About attention module

1173206772 opened this issue · 4 comments

Thanks for your great work.
You design the attention module ,in this module, it gets the the attention vector Va and then you simpliy do a Hadamard product with the feature map to get a attention map Ma.Right?
I don't understand the difference between the Va obtained in this way and the support protocal vector , in other words, can I easily use the protocal vector instead of your attention vector Va to get the attention map by Hadamard product with the feature map F^23?
Can you explain it to me?

Best wishes.

I appreciate your interest in our work.
We include an attention module to instruct the model to focus more on the class-relevant information. To find the attention feature(only class relevant) we first find Va(masked support feature following Conv layer to get same resolution representing only class-relevant information). We map the produced Va on F^23 to get the final attention feature. In the prototype vector, the masked support feature is squeezed to one dimension using MAP operation. I hope that answers your question
You can replace Va with the support prototype vector(make it first to same resolution) to find the attention feature and check the performance difference.

Sorry, I didn't notice your reply before.
You said Va(masked support feature following Conv layer to get same resolution representing only class-relevant information),but by the code att = F.adaptive_avg_pool2d(self.mask(Fs, Ys), output_size=(1, 1)) we will get the tensor with shape [B,C,1,1],right?
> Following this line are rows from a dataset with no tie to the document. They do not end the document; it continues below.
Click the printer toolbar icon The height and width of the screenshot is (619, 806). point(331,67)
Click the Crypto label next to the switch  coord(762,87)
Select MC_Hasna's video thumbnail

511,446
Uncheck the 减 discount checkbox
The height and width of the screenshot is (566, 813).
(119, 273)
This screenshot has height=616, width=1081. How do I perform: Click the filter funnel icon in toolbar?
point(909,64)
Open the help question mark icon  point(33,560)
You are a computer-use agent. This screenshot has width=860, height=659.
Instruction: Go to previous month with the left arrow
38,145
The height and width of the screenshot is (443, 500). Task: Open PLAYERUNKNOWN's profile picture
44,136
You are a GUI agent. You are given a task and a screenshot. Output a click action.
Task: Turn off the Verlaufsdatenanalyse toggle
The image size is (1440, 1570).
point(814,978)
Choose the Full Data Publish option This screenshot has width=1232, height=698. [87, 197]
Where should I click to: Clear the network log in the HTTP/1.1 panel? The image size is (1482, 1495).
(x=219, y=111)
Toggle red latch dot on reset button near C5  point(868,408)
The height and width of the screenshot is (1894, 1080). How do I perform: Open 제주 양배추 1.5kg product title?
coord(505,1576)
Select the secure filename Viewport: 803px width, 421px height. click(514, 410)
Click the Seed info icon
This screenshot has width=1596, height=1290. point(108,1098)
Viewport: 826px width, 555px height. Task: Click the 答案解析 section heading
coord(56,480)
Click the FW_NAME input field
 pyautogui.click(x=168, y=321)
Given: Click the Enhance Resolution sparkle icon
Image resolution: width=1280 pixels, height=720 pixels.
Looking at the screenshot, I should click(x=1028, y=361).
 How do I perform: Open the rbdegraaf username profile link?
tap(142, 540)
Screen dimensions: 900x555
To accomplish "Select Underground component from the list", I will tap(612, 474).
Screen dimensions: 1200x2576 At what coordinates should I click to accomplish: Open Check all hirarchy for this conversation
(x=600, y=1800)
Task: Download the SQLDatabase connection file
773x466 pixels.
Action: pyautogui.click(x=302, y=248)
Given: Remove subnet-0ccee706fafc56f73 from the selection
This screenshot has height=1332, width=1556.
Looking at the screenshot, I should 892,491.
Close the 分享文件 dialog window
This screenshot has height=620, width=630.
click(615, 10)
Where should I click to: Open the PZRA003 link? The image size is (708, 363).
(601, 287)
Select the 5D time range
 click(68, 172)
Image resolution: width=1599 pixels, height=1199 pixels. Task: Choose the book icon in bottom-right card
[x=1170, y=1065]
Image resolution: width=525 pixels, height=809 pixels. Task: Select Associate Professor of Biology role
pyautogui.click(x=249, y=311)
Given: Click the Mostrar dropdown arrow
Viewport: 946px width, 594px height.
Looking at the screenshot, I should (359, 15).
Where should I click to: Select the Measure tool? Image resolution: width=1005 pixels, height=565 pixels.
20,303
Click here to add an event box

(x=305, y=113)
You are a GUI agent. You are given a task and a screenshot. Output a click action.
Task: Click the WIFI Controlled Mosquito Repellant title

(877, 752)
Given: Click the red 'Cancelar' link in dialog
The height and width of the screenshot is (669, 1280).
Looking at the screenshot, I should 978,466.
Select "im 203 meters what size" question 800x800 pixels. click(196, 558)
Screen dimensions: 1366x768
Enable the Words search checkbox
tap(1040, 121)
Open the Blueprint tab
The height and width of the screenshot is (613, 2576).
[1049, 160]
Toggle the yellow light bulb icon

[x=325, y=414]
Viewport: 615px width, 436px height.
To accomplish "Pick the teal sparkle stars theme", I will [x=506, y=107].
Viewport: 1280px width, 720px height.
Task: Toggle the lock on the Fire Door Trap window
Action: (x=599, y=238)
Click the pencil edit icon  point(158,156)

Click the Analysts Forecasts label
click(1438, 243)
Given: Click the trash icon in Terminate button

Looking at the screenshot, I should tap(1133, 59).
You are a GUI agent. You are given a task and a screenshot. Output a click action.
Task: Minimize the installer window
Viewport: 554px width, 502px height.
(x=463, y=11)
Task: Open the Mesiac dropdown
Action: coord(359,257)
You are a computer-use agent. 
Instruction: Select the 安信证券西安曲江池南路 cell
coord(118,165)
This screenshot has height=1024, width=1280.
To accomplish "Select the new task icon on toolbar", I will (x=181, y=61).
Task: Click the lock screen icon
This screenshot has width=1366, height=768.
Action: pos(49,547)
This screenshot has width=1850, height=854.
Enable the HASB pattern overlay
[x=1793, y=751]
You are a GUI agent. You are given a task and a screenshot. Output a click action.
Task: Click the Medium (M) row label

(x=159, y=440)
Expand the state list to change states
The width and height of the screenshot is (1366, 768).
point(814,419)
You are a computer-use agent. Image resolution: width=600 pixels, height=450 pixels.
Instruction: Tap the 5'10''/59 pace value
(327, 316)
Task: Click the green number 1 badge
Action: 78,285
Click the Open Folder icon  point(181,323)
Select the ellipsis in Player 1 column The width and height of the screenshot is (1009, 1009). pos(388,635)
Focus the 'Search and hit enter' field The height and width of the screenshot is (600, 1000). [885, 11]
In this way , how can I get the same resolution representing only class-relevant information?

Thank you for the clarification. Yes, you are right the average pooling output is (1,1), which produces the same resolution of attention feature after multiplying with F^23. following forward function.

def forward(self, *x):

You can try to use prototype vector and can check the performance difference. Thank you

OK, thanks for your reply.